• **Given exercise 1**: Rewrite the paragraph in the passage on restoration jobs that begins "We've heard repeatedly" as a short bulleted list, keeping its main facts.
• **Given exercise 2**: According to the passage on restoration jobs, how many jobs per million dollars spent did the coastal habitat restoration projects create on average?
• **Given exercise 3**:
For each statement, say whether it agrees with the passage on restoration jobs (yes or no), and quote the deciding words.
(a) The study was led by an economist with the National Oceanic and Atmospheric Administration.
(b) The nuclear energy industry created more jobs per million dollars than the oil and gas industry.
(c) The projects studied were funded through American Recovery and Reinvestment Act spending.

• **Supplied passage**:
September 4, 2012 Elizabeth Grossman 0Comment

By Elizabeth Grossman

We’ve heard repeatedly throughout this political season and throughout this Congress that environmental regulations stifle economic growth and destroy jobs. Yet a new economic analysis shows that in recent years, environmental restoration projects have created significantly more jobs per million dollars of investment than other industries, including coal, gas, and nuclear energy. The study, conducted by Peter Edwards, a natural resource economist with the National Oceanic and Atmospheric Administration (NOAA) and colleagues, examined job creation resulting from American Recovery and Reinvestment Act (ARRA) spending on coastal habitat restoration projects around the country. They found that these projects created, on average, 17 jobs per million dollars spent. Comparable investment in the coal industry has created fewer than six jobs per million dollars; for the oil and gas and industry the figures pencil out to approximately five jobs per million dollars invested, and for the nuclear energy industry, four jobs. “This suggests,” write the authors, “that habitat restoration is indeed an effective way to stimulate job creation.”

• **Dataset rows**:
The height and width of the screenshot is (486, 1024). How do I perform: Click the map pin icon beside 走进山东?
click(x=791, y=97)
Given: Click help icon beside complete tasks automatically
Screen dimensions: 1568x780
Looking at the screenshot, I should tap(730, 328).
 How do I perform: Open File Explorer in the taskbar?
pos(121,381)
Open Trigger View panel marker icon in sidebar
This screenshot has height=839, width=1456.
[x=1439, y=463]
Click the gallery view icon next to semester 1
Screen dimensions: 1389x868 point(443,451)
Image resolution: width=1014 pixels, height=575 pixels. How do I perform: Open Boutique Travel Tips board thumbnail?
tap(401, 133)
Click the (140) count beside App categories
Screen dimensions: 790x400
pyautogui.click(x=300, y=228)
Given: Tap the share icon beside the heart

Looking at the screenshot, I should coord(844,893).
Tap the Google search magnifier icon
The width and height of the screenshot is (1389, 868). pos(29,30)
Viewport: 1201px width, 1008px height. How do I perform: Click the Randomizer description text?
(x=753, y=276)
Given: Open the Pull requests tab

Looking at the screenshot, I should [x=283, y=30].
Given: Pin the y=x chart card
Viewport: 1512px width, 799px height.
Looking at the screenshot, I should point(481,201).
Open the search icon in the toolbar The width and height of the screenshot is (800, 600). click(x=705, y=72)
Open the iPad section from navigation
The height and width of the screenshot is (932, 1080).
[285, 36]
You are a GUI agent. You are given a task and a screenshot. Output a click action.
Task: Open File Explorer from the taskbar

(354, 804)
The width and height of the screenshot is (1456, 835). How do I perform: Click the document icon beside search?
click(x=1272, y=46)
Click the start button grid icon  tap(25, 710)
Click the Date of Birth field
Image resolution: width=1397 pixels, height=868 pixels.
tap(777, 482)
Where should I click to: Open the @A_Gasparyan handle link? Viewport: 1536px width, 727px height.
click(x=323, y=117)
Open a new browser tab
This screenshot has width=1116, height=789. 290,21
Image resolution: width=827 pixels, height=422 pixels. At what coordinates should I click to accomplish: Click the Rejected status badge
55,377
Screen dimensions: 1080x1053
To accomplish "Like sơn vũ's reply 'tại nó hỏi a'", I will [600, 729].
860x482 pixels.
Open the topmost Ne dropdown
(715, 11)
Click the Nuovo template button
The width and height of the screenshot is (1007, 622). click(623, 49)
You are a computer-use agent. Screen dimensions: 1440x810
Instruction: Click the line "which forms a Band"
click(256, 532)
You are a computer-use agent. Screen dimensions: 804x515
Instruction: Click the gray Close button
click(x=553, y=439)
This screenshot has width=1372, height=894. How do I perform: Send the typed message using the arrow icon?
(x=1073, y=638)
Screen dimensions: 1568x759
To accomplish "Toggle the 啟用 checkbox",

• **Written reply 1**:
- Claims this political season and this Congress: environmental regulations stifle growth and destroy jobs.
- New economic analysis: environmental restoration projects have recently created significantly more jobs per million dollars invested than other industries.
- Study authors: Peter Edwards, a natural resource economist with NOAA, and colleagues.
- Study subject: jobs created by American Recovery and Reinvestment Act (ARRA) spending on coastal habitat restoration projects around the country.
- Jobs per million dollars:
  - coastal habitat restoration: 17 on average
  - coal: fewer than six
  - oil and gas: about five
  - nuclear energy: four
- Authors' conclusion: habitat restoration is an effective way to stimulate job creation.

• **Written reply 2**: 17 jobs per million dollars spent.

• **Written reply 3**:
(a) Yes: "Peter Edwards, a natural resource economist with the National Oceanic and Atmospheric Administration (NOAA)"
(b) No: "approximately five jobs per million dollars invested, and for the nuclear energy industry, four jobs"
(c) Yes: "examined job creation resulting from American Recovery and Reinvestment Act (ARRA) spending on coastal habitat restoration projects"